== TASK STATEMENT ==
Leave out the pictures and retype exactly the lines from the one with "Konfigurieren (22, 2558)" through the end of the records.

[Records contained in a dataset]
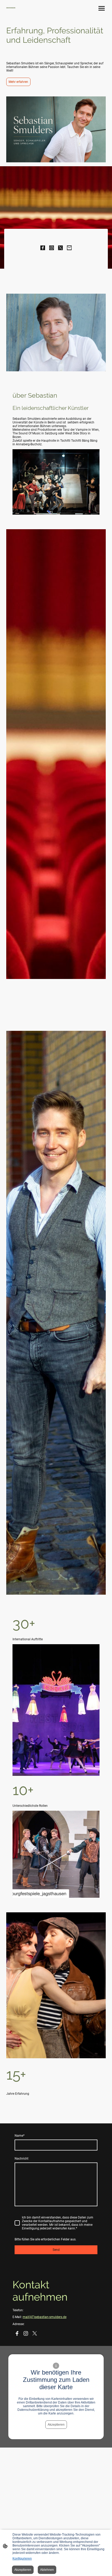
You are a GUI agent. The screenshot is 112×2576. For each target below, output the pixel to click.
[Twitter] (60, 247)
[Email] (69, 247)
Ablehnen (47, 2570)
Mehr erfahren (18, 82)
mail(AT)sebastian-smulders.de (44, 2317)
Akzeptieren (56, 2424)
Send (56, 2250)
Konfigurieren (22, 2558)
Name (19, 2135)
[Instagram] (51, 247)
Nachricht (21, 2158)
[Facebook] (42, 247)
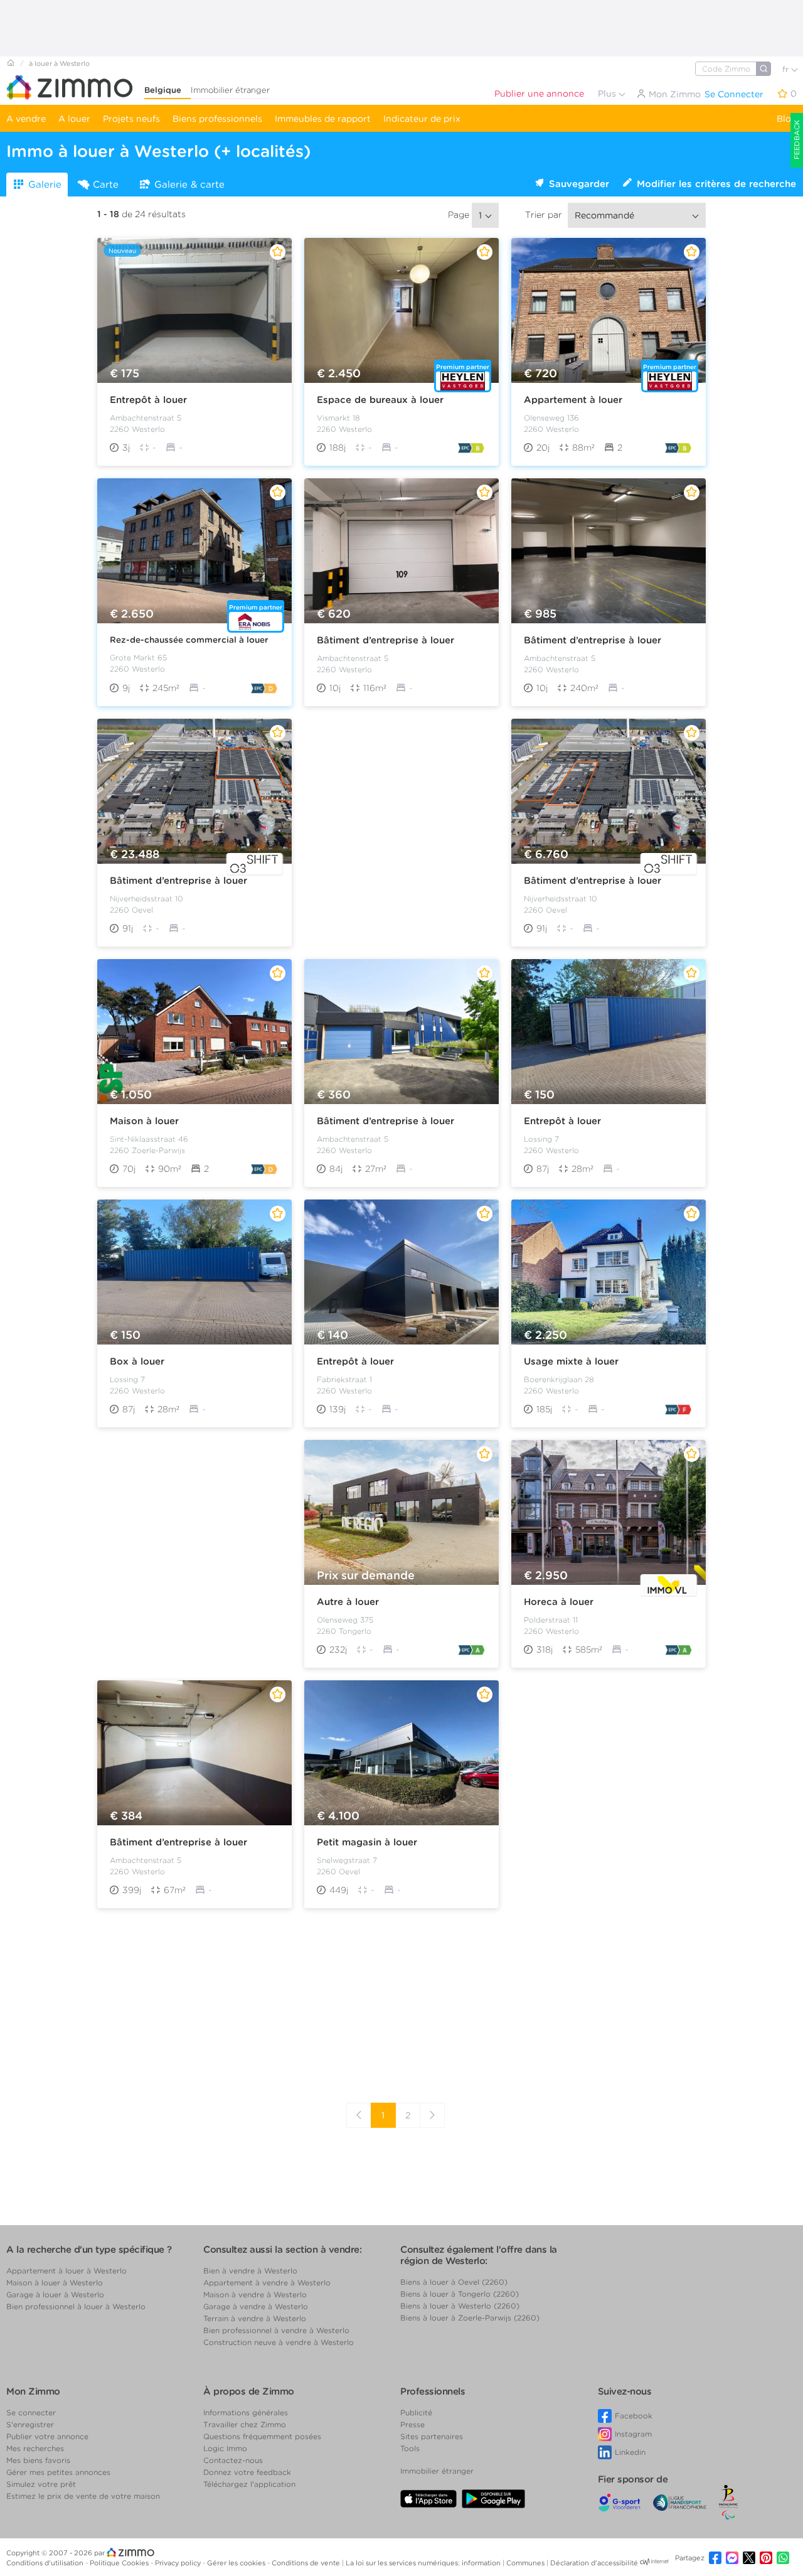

== ANSWER TO THE EXERCISE ==
Konfigurieren (22, 2558)
Name (19, 2135)
[Instagram] (51, 247)
Nachricht (21, 2158)
[Facebook] (42, 247)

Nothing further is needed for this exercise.